__Exercise aim__:
Give back every record below precisely as written.

Stored items:
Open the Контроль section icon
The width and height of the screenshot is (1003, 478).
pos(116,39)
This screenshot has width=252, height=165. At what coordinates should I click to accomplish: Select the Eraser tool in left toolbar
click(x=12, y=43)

__Expected answer__:
Open the Контроль section icon
The width and height of the screenshot is (1003, 478).
pos(116,39)
This screenshot has width=252, height=165. At what coordinates should I click to accomplish: Select the Eraser tool in left toolbar
click(x=12, y=43)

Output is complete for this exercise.